Task details: Rewrite the records below as a JSON list of strings, one string per line and no blank lines, and leave the pictures out of your answer.

============

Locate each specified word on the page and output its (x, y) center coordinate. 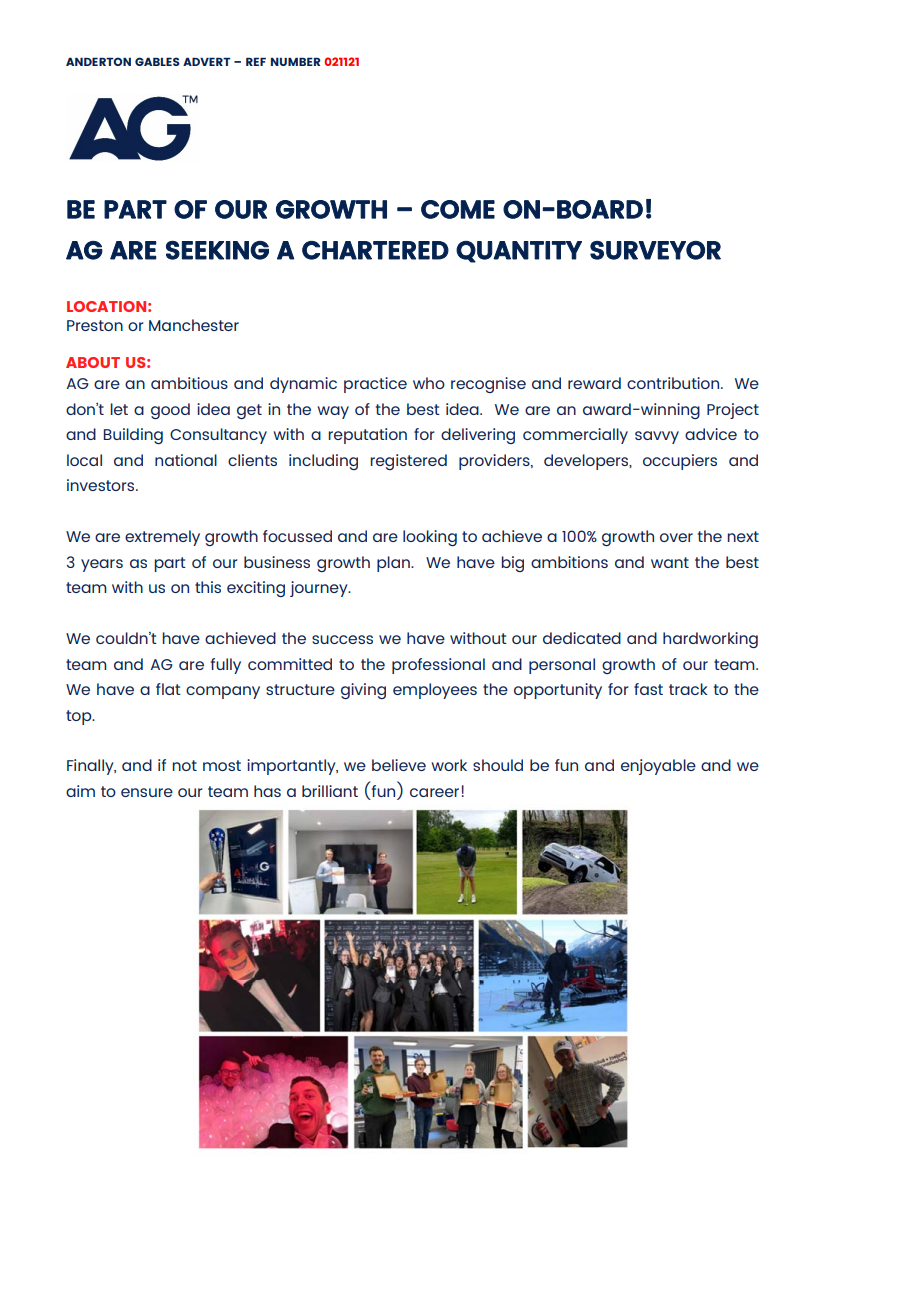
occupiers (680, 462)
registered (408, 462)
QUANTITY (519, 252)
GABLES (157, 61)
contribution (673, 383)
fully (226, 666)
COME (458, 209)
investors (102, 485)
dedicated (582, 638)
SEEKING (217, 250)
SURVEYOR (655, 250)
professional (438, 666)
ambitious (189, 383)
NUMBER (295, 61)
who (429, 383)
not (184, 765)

============

Exercise response:
[
  "Locate each specified word on the page and output its (x, y) center coordinate. ",
  "occupiers (680, 462)",
  "registered (408, 462)",
  "QUANTITY (519, 252)",
  "GABLES (157, 61)",
  "contribution (673, 383)",
  "fully (226, 666)",
  "COME (458, 209)",
  "investors (102, 485)",
  "dedicated (582, 638)",
  "SEEKING (217, 250)",
  "SURVEYOR (655, 250)",
  "professional (438, 666)",
  "ambitious (189, 383)",
  "NUMBER (295, 61)",
  "who (429, 383)",
  "not (184, 765)"
]